● **Work to complete**:
Copy exactly the lines that run from the one containing "This screenshot has width=1083, height=671." through the end of the entries, both ends included.

● **Supplied records**:

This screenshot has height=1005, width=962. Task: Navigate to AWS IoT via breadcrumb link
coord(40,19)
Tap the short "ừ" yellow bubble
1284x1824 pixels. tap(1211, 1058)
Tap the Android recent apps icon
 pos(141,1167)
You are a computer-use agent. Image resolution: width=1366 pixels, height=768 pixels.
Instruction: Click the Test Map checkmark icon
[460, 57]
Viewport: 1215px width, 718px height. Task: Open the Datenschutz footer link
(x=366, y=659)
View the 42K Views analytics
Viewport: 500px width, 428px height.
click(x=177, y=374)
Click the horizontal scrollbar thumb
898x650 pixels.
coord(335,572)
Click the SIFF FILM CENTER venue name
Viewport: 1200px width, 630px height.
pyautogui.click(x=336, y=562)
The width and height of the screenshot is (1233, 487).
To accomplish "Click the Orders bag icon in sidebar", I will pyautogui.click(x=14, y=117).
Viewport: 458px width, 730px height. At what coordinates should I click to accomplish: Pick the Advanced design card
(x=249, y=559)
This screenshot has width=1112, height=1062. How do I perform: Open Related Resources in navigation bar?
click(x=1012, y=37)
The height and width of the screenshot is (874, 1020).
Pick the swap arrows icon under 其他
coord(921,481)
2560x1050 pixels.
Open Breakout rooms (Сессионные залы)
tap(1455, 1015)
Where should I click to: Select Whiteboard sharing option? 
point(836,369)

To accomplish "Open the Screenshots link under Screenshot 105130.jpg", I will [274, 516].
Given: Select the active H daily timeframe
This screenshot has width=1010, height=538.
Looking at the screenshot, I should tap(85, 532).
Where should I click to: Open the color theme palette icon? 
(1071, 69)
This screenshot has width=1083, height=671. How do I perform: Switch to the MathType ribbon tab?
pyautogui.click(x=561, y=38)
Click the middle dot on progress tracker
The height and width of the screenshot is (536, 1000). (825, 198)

● **Answer box**:
This screenshot has width=1083, height=671. How do I perform: Switch to the MathType ribbon tab?
pyautogui.click(x=561, y=38)
Click the middle dot on progress tracker
The height and width of the screenshot is (536, 1000). (825, 198)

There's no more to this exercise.